La semaine qui s’est écoulée a été rude pour les Maliens. Individuellement. En tant que peuple. Choqués, éprouvés, scandalisés… la palette des mots pour décrire les sentiments depuis le massacre d’Ogossagou est plutôt riche. Elle a d’ailleurs été partagée par le monde entier, d’où les condamnations, analyses et recommandations sont venues nombreuses, avec une seule et même finalité : tirer la sonnette d’alarme. Appeler les « uns » et les « autres » à freiner cette horreur qui a surpris tout le monde par son ampleur.
Étonnement ? Qui peut réellement, sans mauvaise foi, être étonné de là où nous sommes rendus aujourd’hui ? Décemment, aucun d’entre nous. Car il y a bien des années que la fréquence et la violence des incidents aurait dû nous interpeller, nous déranger et nous pousser à réagir. En tant que peuple. Individuellement. Réagir et agir, ramener les « uns » et les « autres », quels qu’ils soient, à la raison, à se rappeler tout ce qu’ils ont en commun, au lieu de s’accrocher aux rancœurs, passées et contemporaines, au lieu d’apporter de l’eau au moulin de la haine et de la vengeance.

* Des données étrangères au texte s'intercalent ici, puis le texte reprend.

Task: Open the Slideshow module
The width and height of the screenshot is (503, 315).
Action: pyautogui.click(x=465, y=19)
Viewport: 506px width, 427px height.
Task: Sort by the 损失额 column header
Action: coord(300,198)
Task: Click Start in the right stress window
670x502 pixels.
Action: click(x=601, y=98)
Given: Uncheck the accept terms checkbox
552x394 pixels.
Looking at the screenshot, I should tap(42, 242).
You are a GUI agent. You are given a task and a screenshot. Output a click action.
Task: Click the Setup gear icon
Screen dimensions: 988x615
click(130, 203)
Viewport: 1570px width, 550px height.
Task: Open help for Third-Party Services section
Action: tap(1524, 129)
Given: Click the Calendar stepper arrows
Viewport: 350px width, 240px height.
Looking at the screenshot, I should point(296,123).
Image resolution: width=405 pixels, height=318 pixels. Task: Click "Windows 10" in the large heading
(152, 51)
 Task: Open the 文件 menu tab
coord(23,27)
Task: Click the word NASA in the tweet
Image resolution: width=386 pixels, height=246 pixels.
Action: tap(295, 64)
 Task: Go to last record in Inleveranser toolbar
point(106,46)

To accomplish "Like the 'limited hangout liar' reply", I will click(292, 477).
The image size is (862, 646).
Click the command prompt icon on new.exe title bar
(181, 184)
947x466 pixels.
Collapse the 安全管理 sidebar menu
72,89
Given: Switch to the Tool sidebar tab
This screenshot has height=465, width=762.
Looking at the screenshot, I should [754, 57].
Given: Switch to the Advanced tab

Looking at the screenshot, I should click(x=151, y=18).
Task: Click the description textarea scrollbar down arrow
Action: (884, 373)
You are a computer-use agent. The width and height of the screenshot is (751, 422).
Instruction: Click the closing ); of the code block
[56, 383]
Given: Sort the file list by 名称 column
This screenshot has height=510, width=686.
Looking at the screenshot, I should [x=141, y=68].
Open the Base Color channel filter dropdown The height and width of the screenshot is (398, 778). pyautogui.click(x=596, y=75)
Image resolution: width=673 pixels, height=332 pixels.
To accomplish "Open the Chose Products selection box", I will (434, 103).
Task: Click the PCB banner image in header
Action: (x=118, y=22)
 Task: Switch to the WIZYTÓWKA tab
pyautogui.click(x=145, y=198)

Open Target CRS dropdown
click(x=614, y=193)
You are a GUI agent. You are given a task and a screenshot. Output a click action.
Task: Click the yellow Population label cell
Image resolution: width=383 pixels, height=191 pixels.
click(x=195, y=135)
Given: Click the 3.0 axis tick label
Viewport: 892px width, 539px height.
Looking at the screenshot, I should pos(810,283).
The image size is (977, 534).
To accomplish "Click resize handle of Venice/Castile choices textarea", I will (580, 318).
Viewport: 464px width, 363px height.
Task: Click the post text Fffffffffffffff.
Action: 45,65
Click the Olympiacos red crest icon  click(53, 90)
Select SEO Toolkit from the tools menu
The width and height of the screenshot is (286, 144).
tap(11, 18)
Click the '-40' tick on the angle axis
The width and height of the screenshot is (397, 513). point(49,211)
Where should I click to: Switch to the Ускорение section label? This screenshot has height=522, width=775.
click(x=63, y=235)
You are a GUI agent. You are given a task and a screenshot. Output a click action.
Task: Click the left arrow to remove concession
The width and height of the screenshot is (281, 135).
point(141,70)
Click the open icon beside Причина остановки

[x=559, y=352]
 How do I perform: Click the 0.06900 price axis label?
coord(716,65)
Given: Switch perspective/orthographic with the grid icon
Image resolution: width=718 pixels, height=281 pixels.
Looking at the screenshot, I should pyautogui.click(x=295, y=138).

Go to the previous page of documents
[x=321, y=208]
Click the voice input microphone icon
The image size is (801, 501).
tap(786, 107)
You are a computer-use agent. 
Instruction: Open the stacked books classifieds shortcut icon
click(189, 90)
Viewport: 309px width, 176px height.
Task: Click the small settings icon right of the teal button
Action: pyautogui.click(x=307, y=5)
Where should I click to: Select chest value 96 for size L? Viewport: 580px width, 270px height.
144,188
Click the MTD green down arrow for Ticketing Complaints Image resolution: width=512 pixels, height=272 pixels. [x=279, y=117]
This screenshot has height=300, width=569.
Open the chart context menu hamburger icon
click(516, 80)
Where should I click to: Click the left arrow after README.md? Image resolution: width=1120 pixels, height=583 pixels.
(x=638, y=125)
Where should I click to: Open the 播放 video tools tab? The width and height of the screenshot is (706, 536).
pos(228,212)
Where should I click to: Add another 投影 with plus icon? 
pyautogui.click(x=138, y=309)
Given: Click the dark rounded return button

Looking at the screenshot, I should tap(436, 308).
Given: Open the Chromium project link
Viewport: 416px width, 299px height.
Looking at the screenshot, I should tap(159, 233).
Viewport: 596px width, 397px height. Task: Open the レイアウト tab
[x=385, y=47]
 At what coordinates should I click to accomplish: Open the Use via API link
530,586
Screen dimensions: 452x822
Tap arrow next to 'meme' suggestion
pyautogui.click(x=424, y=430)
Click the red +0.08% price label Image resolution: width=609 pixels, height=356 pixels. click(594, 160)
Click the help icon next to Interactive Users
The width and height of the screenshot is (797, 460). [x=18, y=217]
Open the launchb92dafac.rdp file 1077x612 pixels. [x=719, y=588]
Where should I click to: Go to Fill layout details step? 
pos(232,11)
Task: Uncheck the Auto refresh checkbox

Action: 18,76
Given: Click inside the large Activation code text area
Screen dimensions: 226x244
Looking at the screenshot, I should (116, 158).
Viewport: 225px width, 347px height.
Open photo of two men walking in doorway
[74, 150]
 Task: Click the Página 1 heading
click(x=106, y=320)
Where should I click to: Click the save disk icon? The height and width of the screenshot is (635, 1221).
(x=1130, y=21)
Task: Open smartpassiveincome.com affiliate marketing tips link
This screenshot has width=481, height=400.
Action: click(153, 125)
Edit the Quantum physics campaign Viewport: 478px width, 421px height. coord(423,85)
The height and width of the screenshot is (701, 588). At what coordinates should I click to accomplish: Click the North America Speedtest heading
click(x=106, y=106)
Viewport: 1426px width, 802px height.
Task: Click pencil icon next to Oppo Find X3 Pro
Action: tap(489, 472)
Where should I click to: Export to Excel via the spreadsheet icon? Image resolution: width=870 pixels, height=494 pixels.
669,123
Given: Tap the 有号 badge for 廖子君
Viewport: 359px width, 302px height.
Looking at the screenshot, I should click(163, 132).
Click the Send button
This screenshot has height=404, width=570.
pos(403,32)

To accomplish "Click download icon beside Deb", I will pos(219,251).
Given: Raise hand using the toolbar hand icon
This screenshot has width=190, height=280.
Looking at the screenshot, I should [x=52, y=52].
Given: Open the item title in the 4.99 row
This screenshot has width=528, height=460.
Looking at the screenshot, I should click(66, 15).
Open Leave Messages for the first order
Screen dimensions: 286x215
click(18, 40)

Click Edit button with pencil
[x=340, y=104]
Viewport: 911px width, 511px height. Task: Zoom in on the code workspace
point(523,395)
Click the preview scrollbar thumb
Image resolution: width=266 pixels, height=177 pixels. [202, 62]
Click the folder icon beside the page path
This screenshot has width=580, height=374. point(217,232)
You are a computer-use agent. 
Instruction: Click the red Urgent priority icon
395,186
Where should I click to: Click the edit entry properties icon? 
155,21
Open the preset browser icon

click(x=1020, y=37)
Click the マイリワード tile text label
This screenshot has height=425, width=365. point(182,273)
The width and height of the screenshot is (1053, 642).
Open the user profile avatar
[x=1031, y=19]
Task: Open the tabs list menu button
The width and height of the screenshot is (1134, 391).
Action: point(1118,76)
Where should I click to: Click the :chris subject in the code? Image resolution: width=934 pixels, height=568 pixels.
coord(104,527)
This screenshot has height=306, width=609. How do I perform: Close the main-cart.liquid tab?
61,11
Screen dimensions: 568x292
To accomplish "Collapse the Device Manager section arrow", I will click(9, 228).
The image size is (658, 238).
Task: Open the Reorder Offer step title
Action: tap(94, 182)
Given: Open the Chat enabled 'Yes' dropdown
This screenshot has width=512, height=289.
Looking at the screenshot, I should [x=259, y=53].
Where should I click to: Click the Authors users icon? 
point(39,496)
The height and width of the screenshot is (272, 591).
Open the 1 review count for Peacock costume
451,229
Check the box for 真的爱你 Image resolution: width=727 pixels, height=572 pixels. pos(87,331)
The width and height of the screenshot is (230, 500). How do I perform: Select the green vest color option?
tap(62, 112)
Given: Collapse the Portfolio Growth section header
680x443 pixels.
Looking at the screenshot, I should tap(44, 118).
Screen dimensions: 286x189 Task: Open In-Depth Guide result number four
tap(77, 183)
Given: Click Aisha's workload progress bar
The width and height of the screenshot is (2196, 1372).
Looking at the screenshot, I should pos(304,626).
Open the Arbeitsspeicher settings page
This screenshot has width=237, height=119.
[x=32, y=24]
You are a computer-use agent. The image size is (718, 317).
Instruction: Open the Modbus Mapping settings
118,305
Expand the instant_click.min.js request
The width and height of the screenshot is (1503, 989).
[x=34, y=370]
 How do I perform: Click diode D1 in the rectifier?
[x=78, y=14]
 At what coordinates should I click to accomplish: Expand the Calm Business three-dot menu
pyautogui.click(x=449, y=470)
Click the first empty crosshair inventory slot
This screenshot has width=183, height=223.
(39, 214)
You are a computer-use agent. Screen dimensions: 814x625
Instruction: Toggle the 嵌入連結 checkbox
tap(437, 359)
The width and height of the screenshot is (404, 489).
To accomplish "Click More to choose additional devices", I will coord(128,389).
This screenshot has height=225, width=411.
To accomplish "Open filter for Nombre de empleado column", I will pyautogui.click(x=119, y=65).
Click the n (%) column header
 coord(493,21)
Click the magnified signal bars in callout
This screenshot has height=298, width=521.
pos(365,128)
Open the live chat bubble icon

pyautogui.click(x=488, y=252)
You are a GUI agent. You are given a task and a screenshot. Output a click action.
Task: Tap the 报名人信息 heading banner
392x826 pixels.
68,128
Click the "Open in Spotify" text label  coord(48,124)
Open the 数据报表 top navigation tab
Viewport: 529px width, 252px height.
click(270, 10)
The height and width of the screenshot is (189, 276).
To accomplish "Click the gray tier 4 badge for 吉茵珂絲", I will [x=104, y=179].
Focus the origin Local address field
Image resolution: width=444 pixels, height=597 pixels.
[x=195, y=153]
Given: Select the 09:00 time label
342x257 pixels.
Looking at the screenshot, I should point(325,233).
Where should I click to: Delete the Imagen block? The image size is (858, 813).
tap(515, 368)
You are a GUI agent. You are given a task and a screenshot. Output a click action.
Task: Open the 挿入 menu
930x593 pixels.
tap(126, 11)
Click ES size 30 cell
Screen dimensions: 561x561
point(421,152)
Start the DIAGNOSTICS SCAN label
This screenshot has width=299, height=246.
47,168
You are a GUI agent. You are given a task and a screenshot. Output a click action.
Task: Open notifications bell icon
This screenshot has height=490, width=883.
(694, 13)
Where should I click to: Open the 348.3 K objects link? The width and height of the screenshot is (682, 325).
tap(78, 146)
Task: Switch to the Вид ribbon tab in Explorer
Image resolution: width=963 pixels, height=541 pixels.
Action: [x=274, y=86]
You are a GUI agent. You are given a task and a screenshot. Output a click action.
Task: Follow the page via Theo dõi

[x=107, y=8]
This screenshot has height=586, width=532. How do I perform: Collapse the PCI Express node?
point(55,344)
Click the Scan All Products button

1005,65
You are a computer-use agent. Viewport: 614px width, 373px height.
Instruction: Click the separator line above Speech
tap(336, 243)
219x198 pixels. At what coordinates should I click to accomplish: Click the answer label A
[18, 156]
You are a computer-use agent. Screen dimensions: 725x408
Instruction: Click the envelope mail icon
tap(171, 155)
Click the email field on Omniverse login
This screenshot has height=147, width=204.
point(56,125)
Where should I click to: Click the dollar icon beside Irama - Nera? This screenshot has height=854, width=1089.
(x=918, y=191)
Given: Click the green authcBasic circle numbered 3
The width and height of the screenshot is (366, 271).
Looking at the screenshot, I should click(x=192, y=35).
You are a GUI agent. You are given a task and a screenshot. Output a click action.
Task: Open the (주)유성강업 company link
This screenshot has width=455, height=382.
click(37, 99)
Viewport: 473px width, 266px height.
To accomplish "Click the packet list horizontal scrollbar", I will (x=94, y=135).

Aujourd’hui, notre silence nous rattrape. Il nous regarde dans la glace et nous demande : qu’as-tu fait de ton frère ? Car, oui, nous sommes des frères. Chacun des nôtres dont le sang est versé sur la terre que nous avons en commun est une part de nous qui disparait. Qui songerait à se couper un membre ? Alors que celui-ci est partie de lui, utile et nécessaire ? À tuer l’humain en face de nous, nous tuons l’humain au-dedans de nous. Autant par les coups, les armes, que par les mots, mais aussi par … notre silence. Et cette terre que nous noyons du sang de nos frères est celle que nous avons en partage. Pour toujours. N’en déplaise aux « uns » et aux « autres ».